AIM OF THE EXERCISE >>
Copy out every line of the listing in which "dropdown" appears.

══ DATA RECORDS

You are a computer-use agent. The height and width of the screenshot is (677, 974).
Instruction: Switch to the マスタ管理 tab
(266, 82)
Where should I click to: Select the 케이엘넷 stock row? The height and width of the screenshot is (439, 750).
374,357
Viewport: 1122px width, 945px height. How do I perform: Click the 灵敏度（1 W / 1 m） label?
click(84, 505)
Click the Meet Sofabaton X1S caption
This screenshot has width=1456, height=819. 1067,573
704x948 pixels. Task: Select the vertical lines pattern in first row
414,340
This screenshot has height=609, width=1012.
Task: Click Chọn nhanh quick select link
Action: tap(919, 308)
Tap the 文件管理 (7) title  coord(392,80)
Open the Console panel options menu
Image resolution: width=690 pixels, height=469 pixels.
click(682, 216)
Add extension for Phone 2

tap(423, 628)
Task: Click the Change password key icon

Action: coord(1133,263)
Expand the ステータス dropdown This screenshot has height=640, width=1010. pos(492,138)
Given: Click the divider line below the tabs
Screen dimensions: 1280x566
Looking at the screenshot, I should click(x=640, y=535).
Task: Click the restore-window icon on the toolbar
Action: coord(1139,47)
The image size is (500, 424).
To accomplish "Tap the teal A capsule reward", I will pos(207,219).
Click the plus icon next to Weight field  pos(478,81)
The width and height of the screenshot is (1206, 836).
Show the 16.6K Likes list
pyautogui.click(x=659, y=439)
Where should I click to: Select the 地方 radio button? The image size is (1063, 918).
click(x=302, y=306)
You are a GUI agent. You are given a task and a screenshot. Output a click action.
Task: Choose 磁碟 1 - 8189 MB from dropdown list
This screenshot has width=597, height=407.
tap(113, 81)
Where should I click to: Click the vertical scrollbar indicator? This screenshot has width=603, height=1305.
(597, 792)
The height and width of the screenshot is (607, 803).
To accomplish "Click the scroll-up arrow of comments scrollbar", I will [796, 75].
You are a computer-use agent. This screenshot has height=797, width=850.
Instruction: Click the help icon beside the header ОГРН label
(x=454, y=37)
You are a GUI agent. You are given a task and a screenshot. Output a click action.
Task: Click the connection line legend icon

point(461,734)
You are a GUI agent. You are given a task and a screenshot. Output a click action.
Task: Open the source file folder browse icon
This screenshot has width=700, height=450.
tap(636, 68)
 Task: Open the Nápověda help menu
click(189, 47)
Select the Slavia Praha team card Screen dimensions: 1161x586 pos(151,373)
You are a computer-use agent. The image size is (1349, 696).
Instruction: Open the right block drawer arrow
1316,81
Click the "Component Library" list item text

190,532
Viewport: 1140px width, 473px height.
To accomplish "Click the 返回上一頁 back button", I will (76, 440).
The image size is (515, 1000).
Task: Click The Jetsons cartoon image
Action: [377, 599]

════

OUTPUT OF THE EXERCISE >>
Expand the ステータス dropdown This screenshot has height=640, width=1010. pos(492,138)
Task: Choose 磁碟 1 - 8189 MB from dropdown list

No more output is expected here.